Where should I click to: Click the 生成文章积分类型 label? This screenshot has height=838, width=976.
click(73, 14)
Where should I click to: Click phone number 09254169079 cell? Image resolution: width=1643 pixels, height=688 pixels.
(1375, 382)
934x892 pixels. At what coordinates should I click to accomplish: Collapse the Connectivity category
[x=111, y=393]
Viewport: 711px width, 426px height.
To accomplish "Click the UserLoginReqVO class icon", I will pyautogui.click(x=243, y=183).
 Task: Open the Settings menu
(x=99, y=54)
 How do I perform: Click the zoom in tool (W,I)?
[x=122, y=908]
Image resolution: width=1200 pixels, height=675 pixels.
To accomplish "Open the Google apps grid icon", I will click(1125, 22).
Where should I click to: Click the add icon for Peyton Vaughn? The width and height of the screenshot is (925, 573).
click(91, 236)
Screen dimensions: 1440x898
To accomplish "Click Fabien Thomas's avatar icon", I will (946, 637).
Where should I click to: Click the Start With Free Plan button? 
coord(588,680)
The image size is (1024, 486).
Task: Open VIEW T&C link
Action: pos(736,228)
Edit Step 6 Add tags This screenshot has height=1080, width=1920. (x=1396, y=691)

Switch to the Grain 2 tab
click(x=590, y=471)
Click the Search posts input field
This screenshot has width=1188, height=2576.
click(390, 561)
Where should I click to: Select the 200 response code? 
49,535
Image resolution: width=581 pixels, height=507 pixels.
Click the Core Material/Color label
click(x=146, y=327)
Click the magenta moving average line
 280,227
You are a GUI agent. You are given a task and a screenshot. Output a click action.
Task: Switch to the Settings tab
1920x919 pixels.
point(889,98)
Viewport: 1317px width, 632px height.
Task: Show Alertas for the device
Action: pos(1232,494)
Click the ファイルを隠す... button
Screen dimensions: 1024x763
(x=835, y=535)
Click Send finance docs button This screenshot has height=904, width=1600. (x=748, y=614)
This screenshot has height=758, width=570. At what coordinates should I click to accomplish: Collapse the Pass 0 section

——————————

TASK DETAILS
Copy the lines above word for word.

TASK OUTPUT
Where should I click to: Click the 生成文章积分类型 label? This screenshot has height=838, width=976.
click(73, 14)
Where should I click to: Click phone number 09254169079 cell? Image resolution: width=1643 pixels, height=688 pixels.
(1375, 382)
934x892 pixels. At what coordinates should I click to accomplish: Collapse the Connectivity category
[x=111, y=393]
Viewport: 711px width, 426px height.
To accomplish "Click the UserLoginReqVO class icon", I will pyautogui.click(x=243, y=183).
 Task: Open the Settings menu
(x=99, y=54)
 How do I perform: Click the zoom in tool (W,I)?
[x=122, y=908]
Image resolution: width=1200 pixels, height=675 pixels.
To accomplish "Open the Google apps grid icon", I will click(1125, 22).
Where should I click to: Click the add icon for Peyton Vaughn? The width and height of the screenshot is (925, 573).
click(91, 236)
Screen dimensions: 1440x898
To accomplish "Click Fabien Thomas's avatar icon", I will (946, 637).
Where should I click to: Click the Start With Free Plan button? 
coord(588,680)
The image size is (1024, 486).
Task: Open VIEW T&C link
Action: pos(736,228)
Edit Step 6 Add tags This screenshot has height=1080, width=1920. (x=1396, y=691)

Switch to the Grain 2 tab
click(x=590, y=471)
Click the Search posts input field
This screenshot has width=1188, height=2576.
click(390, 561)
Where should I click to: Select the 200 response code? 
49,535
Image resolution: width=581 pixels, height=507 pixels.
Click the Core Material/Color label
click(x=146, y=327)
Click the magenta moving average line
 280,227
You are a GUI agent. You are given a task and a screenshot. Output a click action.
Task: Switch to the Settings tab
1920x919 pixels.
point(889,98)
Viewport: 1317px width, 632px height.
Task: Show Alertas for the device
Action: pos(1232,494)
Click the ファイルを隠す... button
Screen dimensions: 1024x763
(x=835, y=535)
Click Send finance docs button This screenshot has height=904, width=1600. (x=748, y=614)
This screenshot has height=758, width=570. At what coordinates should I click to accomplish: Collapse the Pass 0 section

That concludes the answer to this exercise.